Putin vê no Brics contraponto aos Estados Unidos

Em entrevista para agência estatal de notícias, presidente russo afirma que papel do bloco deve ser elevado a um novo nível

O Estado de S. Paulo

14 Julho 2014 | 23h54

MOSCOU - O presidente russo, Vladimir Putin, disse que é hora de elevar o papel do Brics a um novo nível. Em entrevista publicada nesta segunda-feira, 14, pela agência russa Itar-Tass, ele afirmou que as potências emergentes devem ter um maior papel nas questões mundiais para contrabalançar a influência dos Estados Unidos.

Ele defendeu que os países do Brics desenvolvam uma cooperação em todos os níveis para se contrapor às tentativas de “alguns países” de impor à comunidade internacional sua política de derrubar regimes indesejáveis e promover soluções unilaterais a situações de crise. 

Putin também disse na entrevista, realizada antes de sua viagem para a Cúpula do Brics, que começa na terça-feira, 15, em Fortaleza, que a Rússia pressionará os outros membros do grupo - Brasil, Índia, China e África do Sul - a chegar a um acordo com medidas para prevenir “ataques com sanções” dos EUA, que “pressionam” os países que se opõem a suas políticas. 

“Recentemente, a Rússia esteve exposta a ataques com sanções dos EUA e seus aliados (a União Europeia), disse Putin, referindo-se às sanções adotadas contra a Rússia pela anexação da Crimeia e a intervenção em uma insurgência separatista na Ucrânia. Os EUA e a UE impuseram proibição de vistos e congelamento de ativos de alguns funcionários do governo e companhias russas, além de ameaçar com mais sanções se Moscou não tomar medidas para conter a crise na Ucrânia. O governo russo é acusado de respaldar os separatistas pró-Rússia da Ucrânia.

Putin não deu detalhes, mas disse que o Brics deveria cooperar mais nas Nações Unidas, onde a Rússia e a China têm direito a veto, e trabalhar para combater as ameaças a sua segurança. 

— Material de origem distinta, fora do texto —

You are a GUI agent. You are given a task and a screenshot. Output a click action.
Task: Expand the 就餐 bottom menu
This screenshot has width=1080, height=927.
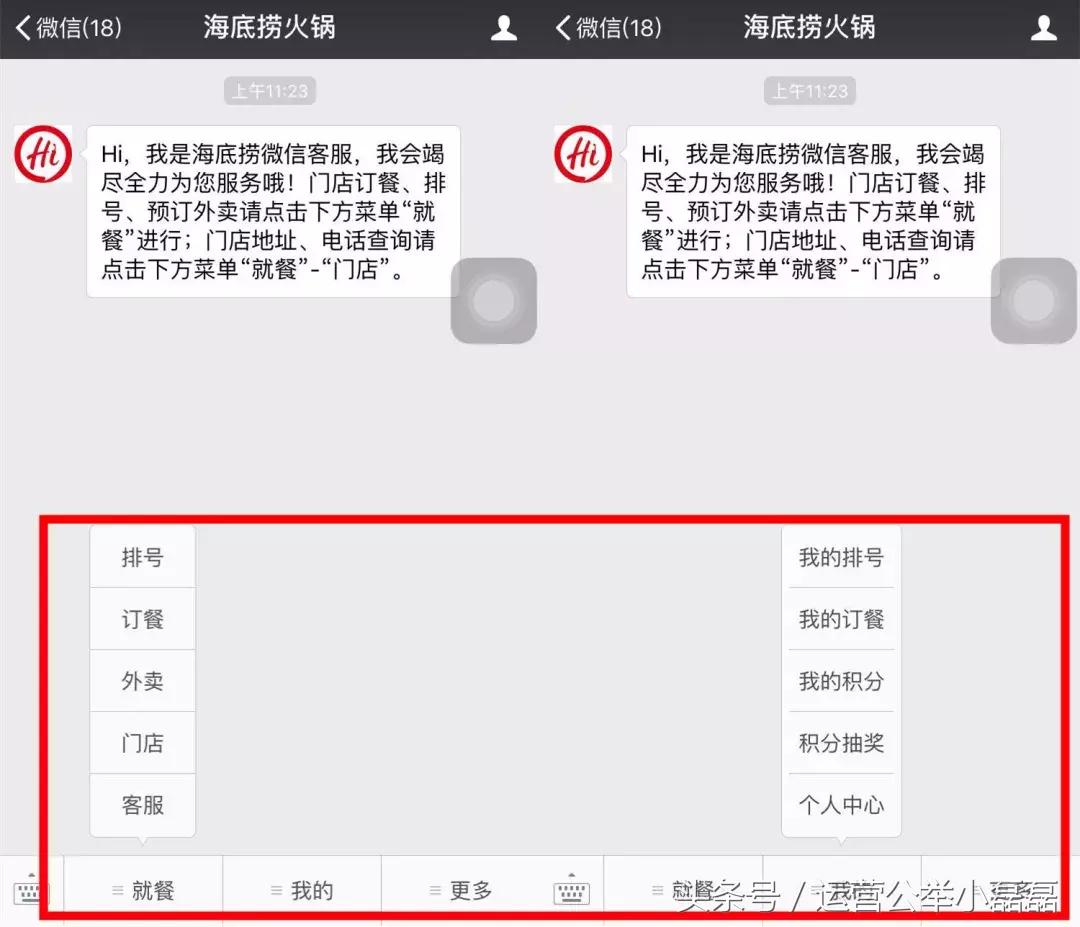[145, 887]
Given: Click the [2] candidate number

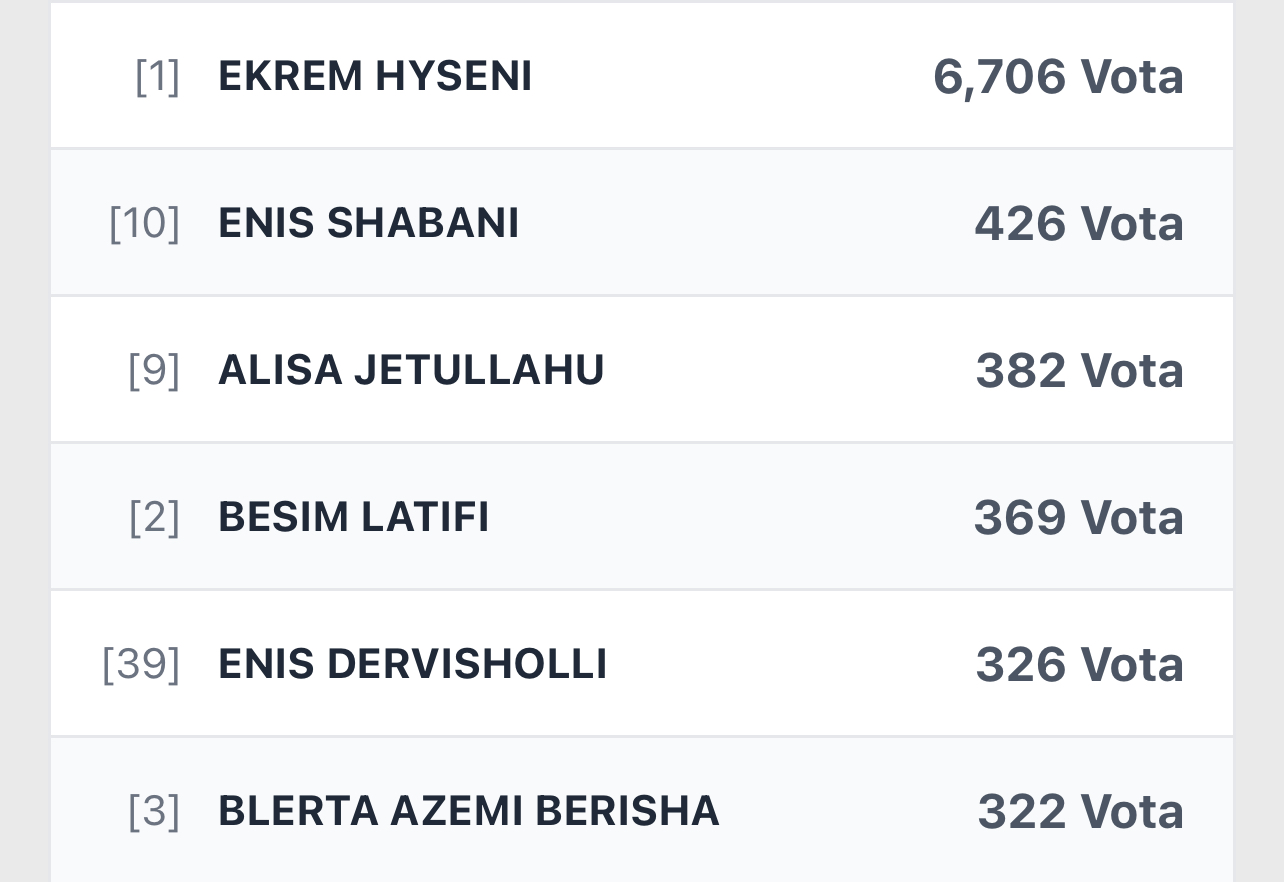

O presidente russo afirmou que durante a cúpula vai discutir a questão da Ucrânia e a crise na Síria e no Iraque, “onde grupos extremistas e terroristas estão se fortalecendo”. “Uma atenção séria deve ser dada à Ucrânia e às medidas da comunidade internacional para conter o derramamento de sangue no país”, disse Putin.